Rape, by any stretch of the imagination, has to be a harrowing experience. Whether it is a woman, man or underage child who happens to be the victim, the experience is generally one which leaves indelible psychological, emotional, and sometimes physical scars that victims painfully carry for the remainder of their lives.
This response is totally understandable. Rape, after all, is the forceful violation of the sanctity of a person by another for the selfish fulfillment of his or her own sexual gratification. Explored from this perspective, rape arguably can be seen as a sin against the Divine – the creator and giver of life. At the same time, it is an affront to civilized society which holds that sexual relations should be based on mutual consent once the persons involved are of legal age.
Victims of rape, therefore, are deserving of compassion and support to provide them with a reasonable opportunity to heal from the ordeal instead of having to contend with issues that only add to the trauma of the experience. It is unfortunate in our society, which can be quite uncaring sometimes, that rape victims can sometimes find themselves on the receiving end of the harsh attitudes of some persons who insensitively suggest that the victims somehow may have contributed to their violation, especially females who were considered inappropriately or scantily dressed.
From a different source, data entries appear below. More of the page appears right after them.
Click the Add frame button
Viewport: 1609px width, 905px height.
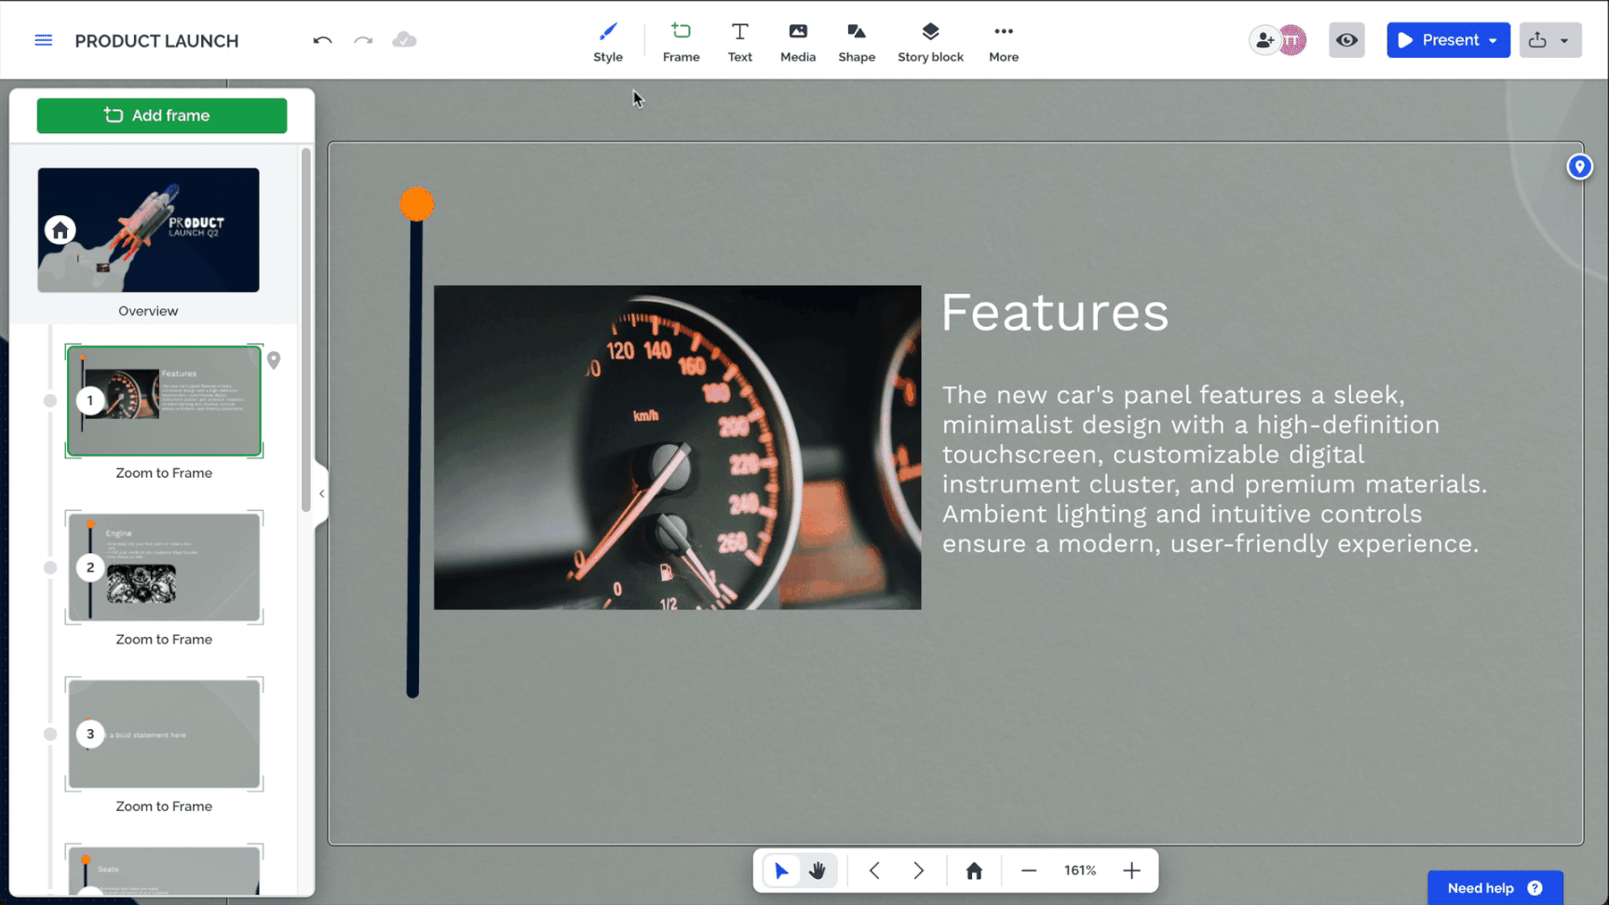point(162,115)
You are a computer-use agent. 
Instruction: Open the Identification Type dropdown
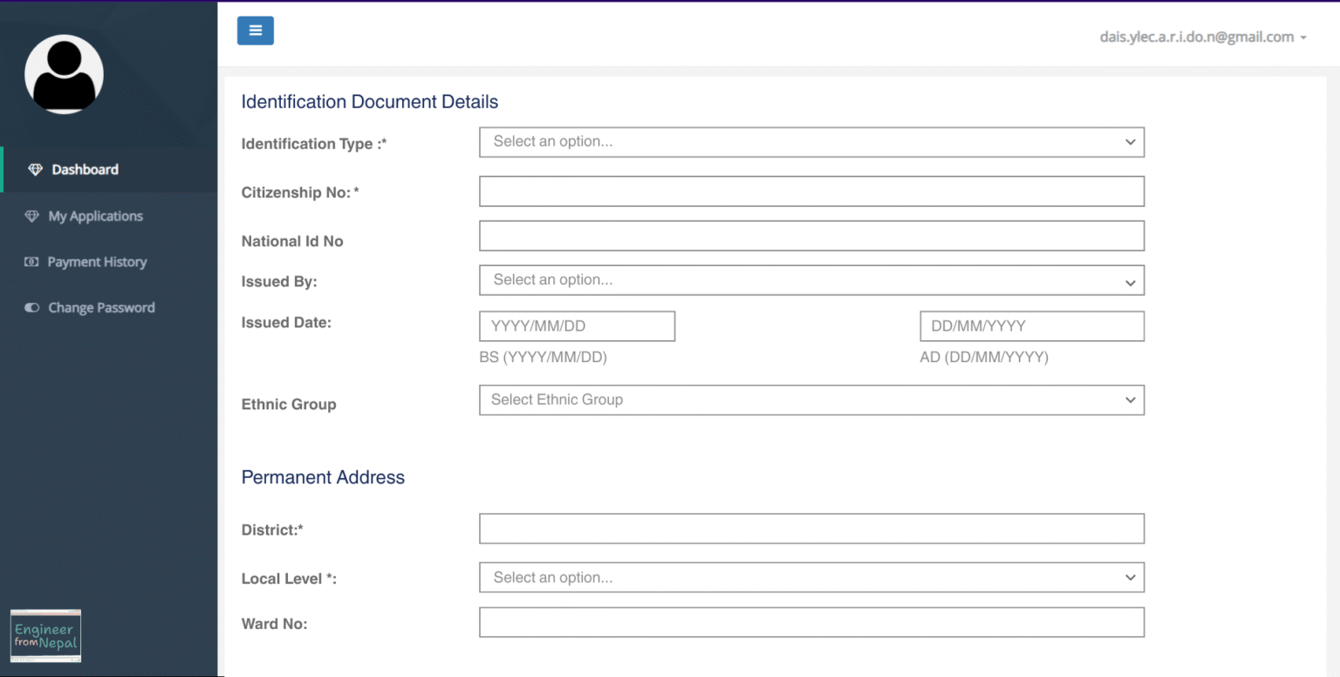[x=810, y=142]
The issue of rape has received considerable prominence in the news and public discourse because of a number of developments over the past few weeks. The trigger of the debate, however, was the position put forward by Unborn Justice, a relatively new pro-life Christian group, that women who have conceived after experiencing the violence of rape, should be made to carry the children full term without recourse to the option of abortion. The group’s vision, as reportedly outlined by a spokeswoman, includes seeing “every unborn child’s purpose fulfilled”, even if that child happens to be product of a rape.
A number of pro-choice advocates have made vigorous responses to the stance of the group which is campaigning for an end to all abortions on the island. Though not stated, an obvious objective has to be the repeal of legislation which has provided women in Barbados with the right to choose to medically terminate a pregnancy on certain specific grounds and in a safe environment for more than two decades.
Contending that all life is scared because it comes from God, pro-lifers argue that victims of rape, with God’s help, can come to love their unborn child. While such might have happened in some cases, given the emotional and psychological trauma which the mother would have endured, it is inconceivably a hard task because the child serves as a constant reminder of the ordeal.
Scripture which pro-lifers cite as the basis of their position, leaves no doubt that the institution of the family was divinely created to provide a loving, nurturing environment for children to be conceived and brought up in the fear of the Lord. However, a child conceived as a result of rape was denied such an opportunity. Conceived in an environment of violence, it is highly likely that the child, if born, will end up being unwanted, which is not good for its own development .
Some mothers are known for taking out their frustration on children through abuse after break-ups with the father. Imagine, therefore, the fate that possibly awaits a child which is the product of rape. Besides, what if the child is the product of incest, where a teenaged girl, for example, is raped and impregnated by her father? Should she be made to bring the child? Presumably, Unborn Justice’s position applies as well, but isn’t forcing the child to do so carries the risk of exposing the young mother to further pain?
The personal decision whether or not to have an abortion in the case of rape is an option that should be available to the mother after she has been provided with the necessary counselling. Denying women who have been raped the legal right to access medically provided termination does not mean they will retreat from pursuing that option if that is their intention In countries where abortions are illegal, as was the case here many years ago before the passage of the 1983 Medical Termination of Pregnancy Act, such services are provided on the black market, sometimes with deadly consequences for the mother.
Is this a scenario we wish to see in Barbados in the 21st century? That’s the critical question on which we must ponder and then truthfully answer.